February 04, 2003

One Hundred Interesting Mathematical Calculations, Puzzles, and Amusements, Number 12
#### Repeating Decimals

(Not a problem or a puzzle; just an amusement.)

1/1 | 1.0 |

1/2 = | 0.5 |

1/3 = | 0.[3] |

1/4 = | 0.25 |

1/5 = | 0.2 |

1/6 = | 0.1[6] |

1/7 = | 0.[142857] |

1/8 = | 0.125 |

1/9 = | 0.[1] |

1/10 = | 0.1 |

1/11 = | 0.[09] |

1/12 = | 0.08[3] |

1/13 = | 0.[076923] |

1/14 = | 0.0[714285] |

1/15 = | 0.0[6] |

1/16 = | 0.0625 |

1/17 = | 0.[0.0588235294117647] |

1/18 = | 0.0[5] |

1/19 = | 0. [052631578947368421] |

1/20 = | 0.05 |

But after doing all this work I then googled...

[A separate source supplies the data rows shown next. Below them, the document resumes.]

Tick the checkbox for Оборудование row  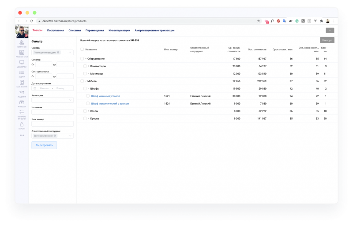[x=82, y=59]
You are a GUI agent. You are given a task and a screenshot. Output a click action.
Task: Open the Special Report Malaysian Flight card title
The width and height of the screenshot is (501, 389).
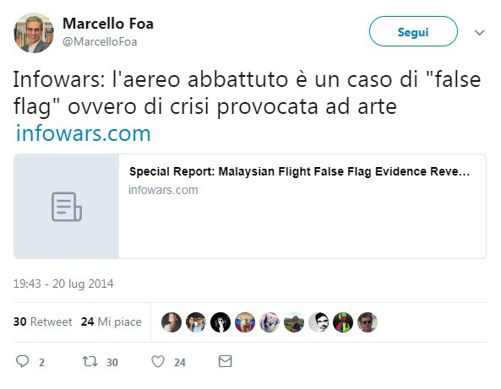click(x=299, y=171)
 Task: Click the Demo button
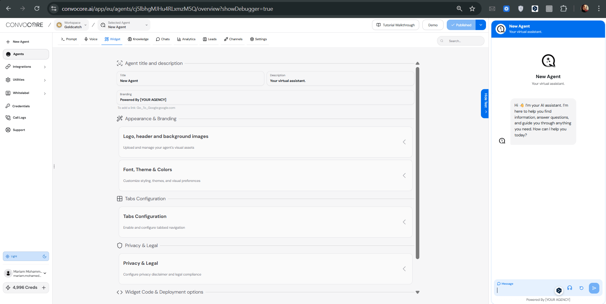(x=433, y=25)
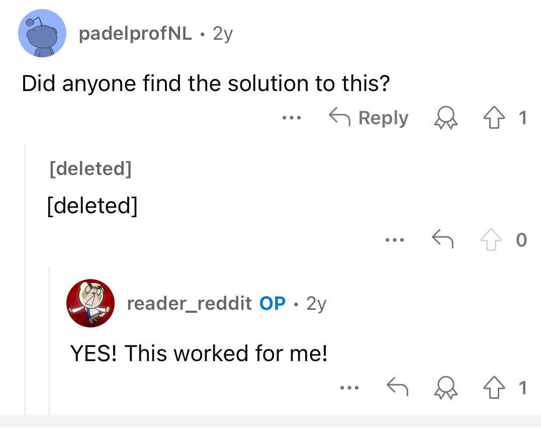This screenshot has width=541, height=429.
Task: Reply to reader_reddit's comment
Action: point(397,387)
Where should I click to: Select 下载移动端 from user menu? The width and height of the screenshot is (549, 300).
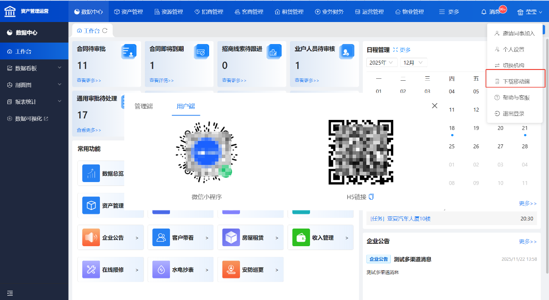click(516, 81)
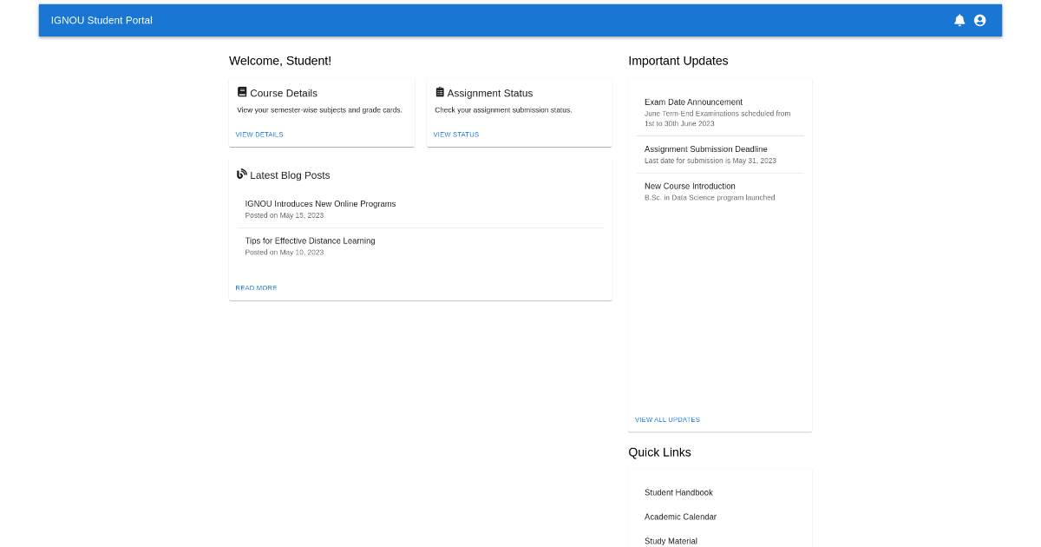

Posted by DeLong at February 04, 2003 08:05 PM | TrackbackEmail this entry

It's probably more an English problem than a math problem, but on this page it states

"As a matter of fact, every fraction that has an exact decimal equivalent consists only of powers of 1/2, or the product of 1/5 times a power of 1/2 or some multiple of these fractions (such as 3 times 1/4 = 3/4 = 0.75); there is no other way for an exact decimal equivalent to exist."

The key line is "product of 1/5 times a power of 1/2" which should have instead stated "a power of 1/5 times a power of 1/2". Consider 1/25 = 0.04.

An important detail, considering that it's the main point of the web page.

You missed my favorite: 80/81

Posted by: Charles on February 5, 2003 06:23 AMBen Vollmayr-Lee points out that the prime factors of ten, namely 2 and 5, matter when you consider the "does it repeat or terminate?" question. In another base, you'd get a different set of non-repeaters.

In binary fractions, for instance, even tenths are repeating. 1/10decimal = 0.0[0011]binary (hoping I did it right.) This is a peril for the novice accounting programmer, who soon learns that pennies keep disappearing if (s)he represents amounts in units of dollars.

Posted by: John Aspinall on February 5, 2003 07:09 AMIt's fairly easy to generate any repeating decimal you want-- for example,

0.345345345345... = 345/999

Homework problem: find the general formula.

Posted by: Matt on February 5, 2003 07:43 AMMatt, you're giving away the store. Call 0.345_345_ instead 115/333.

-Brian

Posted by: Brian on February 5, 2003 12:03 PMCharles:

It's my favorite too—Pat Metheny, Dewey Redman, Michael Brecker, Jack DeJohnette, and Charlie Haden!